*** Opening of Exercise data ***
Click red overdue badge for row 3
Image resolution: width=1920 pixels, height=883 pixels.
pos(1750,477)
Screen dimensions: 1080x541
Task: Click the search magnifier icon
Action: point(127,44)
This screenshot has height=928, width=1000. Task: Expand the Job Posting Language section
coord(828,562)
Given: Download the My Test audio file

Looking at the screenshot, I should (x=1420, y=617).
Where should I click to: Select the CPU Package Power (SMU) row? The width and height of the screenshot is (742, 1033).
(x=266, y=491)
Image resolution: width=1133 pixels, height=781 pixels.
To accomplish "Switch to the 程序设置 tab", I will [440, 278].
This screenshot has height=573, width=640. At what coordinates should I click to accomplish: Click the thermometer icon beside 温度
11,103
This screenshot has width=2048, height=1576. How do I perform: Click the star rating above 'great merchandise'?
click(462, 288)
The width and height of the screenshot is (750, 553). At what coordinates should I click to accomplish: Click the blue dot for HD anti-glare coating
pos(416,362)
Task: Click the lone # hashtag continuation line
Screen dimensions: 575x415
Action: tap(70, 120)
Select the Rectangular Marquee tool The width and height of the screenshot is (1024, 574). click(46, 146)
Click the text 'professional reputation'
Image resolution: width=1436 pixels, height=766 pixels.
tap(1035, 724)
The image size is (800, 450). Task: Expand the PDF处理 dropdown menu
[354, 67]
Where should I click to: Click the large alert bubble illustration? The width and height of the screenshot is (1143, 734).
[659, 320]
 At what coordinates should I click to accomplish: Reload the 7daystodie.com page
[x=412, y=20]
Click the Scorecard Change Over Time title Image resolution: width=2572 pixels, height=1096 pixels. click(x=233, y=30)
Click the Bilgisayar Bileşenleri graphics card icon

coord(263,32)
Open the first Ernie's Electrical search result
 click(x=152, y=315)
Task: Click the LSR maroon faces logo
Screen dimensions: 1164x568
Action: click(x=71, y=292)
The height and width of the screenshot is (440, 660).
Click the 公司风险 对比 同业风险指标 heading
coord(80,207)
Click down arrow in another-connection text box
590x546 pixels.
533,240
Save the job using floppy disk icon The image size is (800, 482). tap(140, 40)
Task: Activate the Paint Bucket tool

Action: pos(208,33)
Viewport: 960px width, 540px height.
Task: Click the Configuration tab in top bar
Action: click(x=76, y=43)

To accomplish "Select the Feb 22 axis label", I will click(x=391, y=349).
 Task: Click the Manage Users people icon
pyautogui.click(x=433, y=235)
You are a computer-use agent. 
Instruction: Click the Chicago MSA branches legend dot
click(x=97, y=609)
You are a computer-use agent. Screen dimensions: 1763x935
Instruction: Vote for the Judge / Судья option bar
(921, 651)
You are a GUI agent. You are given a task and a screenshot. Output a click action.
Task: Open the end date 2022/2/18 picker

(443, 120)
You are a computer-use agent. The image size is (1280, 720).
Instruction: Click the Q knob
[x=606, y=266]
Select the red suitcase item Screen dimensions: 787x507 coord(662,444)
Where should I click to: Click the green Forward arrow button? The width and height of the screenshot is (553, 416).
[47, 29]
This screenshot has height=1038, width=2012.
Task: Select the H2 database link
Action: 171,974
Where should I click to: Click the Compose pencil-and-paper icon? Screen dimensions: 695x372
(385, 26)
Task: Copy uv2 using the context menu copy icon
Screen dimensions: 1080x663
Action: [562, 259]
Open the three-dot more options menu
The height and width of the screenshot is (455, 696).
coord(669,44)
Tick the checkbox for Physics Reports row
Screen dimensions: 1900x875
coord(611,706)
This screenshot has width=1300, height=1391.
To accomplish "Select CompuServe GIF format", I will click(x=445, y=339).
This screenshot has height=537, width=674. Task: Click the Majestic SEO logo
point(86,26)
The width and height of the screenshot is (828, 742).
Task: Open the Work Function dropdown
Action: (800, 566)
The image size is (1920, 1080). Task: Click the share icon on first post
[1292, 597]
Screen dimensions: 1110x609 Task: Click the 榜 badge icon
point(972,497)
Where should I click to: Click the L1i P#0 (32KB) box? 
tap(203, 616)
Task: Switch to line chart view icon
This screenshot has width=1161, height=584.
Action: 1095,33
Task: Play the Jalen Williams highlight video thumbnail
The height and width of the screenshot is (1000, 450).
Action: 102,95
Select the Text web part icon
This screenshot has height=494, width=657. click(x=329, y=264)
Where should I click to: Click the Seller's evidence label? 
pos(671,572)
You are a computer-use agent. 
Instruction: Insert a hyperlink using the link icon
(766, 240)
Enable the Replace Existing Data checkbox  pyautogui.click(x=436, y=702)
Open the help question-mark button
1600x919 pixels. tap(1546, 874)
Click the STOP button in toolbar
*** Close of Exercise data ***
> _Exercise goal_
Show the lines above that include "agent".

> _Task response_
You are a computer-use agent. 
You are a computer-use agent. Screen dimensions: 1763x935
You are a GUI agent. You are given a task and a screenshot. Output a click action.
You are a computer-use agent. The image size is (1280, 720).
You are a computer-use agent. 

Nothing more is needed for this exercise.